Baroudeur est un court métrage d’action à l’inspiration cyberpunk et dark fantasy, se servant d’une course poursuite pour emporter le spectateur dans la découverte sensible et esthétique d’un univers, une proposition de marier court métrage et clip pour que la frustration d’un récit court soit comblée par les sensations et la puissance d’un clip.
NARRATION
Pour raconter cette histoire, je me suis rendu compte que mes attraits esthétiques de déformation du réel afin d’exprimer une sensation par l’image, le son et la couleur se rapprochaient d’une démarche expressionniste. Dans chaque aspect du film, il y a cette volonté d’utiliser les procédés mis à ma disposition pour cadrer les éléments et les organiser afin de créer de la sensation : de la puissance, de l’urgence, de l’écrasement, de la frénésie. Dans l’exercice du format court métrage, je trouve que ces sensations sont plus aisément invocables que les émotions. Ces dernières nécessitent d’avoir créé suffisamment d’empathie avec les personnages et leurs histoires. Dans ce film, l’enjeu est de plonger le spectateur en immersion avec les personnages, pour qu’il puisse sentir leurs coups, leurs vitesses, et leurs perceptions.

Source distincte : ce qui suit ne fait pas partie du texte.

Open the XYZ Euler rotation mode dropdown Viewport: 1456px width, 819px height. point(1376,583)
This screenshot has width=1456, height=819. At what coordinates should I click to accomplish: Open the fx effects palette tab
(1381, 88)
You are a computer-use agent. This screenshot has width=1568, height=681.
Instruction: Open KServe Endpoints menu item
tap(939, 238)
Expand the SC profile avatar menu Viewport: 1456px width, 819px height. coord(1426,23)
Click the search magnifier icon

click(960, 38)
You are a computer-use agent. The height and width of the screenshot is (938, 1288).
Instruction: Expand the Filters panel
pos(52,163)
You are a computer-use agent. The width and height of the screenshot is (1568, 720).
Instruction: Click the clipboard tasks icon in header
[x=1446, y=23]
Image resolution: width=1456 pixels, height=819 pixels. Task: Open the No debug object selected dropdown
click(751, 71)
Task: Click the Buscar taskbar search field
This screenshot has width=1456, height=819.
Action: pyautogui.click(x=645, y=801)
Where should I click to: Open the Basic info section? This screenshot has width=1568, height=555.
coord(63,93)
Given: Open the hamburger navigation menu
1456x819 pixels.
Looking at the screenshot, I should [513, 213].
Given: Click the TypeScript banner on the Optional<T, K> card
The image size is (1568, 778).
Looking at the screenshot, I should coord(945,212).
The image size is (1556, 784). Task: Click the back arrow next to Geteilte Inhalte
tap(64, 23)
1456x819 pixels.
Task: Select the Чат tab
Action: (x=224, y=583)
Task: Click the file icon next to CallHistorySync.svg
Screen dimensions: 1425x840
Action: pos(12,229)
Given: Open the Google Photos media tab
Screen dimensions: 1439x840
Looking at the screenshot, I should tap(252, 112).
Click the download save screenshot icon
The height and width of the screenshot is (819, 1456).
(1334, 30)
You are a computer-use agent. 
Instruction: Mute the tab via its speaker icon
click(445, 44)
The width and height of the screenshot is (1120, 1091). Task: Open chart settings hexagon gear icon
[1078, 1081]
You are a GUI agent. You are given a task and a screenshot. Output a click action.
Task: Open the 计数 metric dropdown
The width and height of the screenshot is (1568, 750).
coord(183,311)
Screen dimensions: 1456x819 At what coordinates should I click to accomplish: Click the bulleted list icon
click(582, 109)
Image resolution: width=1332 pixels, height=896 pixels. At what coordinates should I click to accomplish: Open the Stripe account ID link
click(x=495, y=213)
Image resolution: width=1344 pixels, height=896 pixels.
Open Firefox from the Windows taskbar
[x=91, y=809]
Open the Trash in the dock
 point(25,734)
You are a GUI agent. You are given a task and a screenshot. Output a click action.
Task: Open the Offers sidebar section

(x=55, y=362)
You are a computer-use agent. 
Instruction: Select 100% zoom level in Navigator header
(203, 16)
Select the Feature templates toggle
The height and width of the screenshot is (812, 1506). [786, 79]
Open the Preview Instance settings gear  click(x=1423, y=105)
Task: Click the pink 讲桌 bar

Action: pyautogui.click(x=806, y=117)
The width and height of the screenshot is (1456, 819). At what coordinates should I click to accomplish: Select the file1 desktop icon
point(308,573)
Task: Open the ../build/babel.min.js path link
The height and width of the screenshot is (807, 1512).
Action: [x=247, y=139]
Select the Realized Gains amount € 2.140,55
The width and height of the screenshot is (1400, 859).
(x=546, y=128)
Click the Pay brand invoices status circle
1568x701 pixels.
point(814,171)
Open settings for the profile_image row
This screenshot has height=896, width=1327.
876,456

À travers ces sensations, la question est de raconter l’affrontement de deux marginaux, tous deux oppressés et pourchassés, et de l’apprécier comme on pourrait apprécier une danse, une performance. C’est un clash convenu entre deux rivaux bien au courant des limites. Le faible enjeu de la course-poursuite accentue, par contraste, la menace existentielle des agents. Ces agents sont la représentation de la norme et d’un système d’oppression bien établi. Ils en profitent pour cibler seulement une partie de la marginalité, pour la diviser. À ce moment du film, la tension montera d’un cran pour faire se rejoindre nos deux personnages dans des enjeux qui les dépassent. L’idée est de dire que la marginalité est plurielle, et qu’elle s’affronte souvent, se déchire souvent, mais leur condition les force à la solidarité pour survivre malgré tout.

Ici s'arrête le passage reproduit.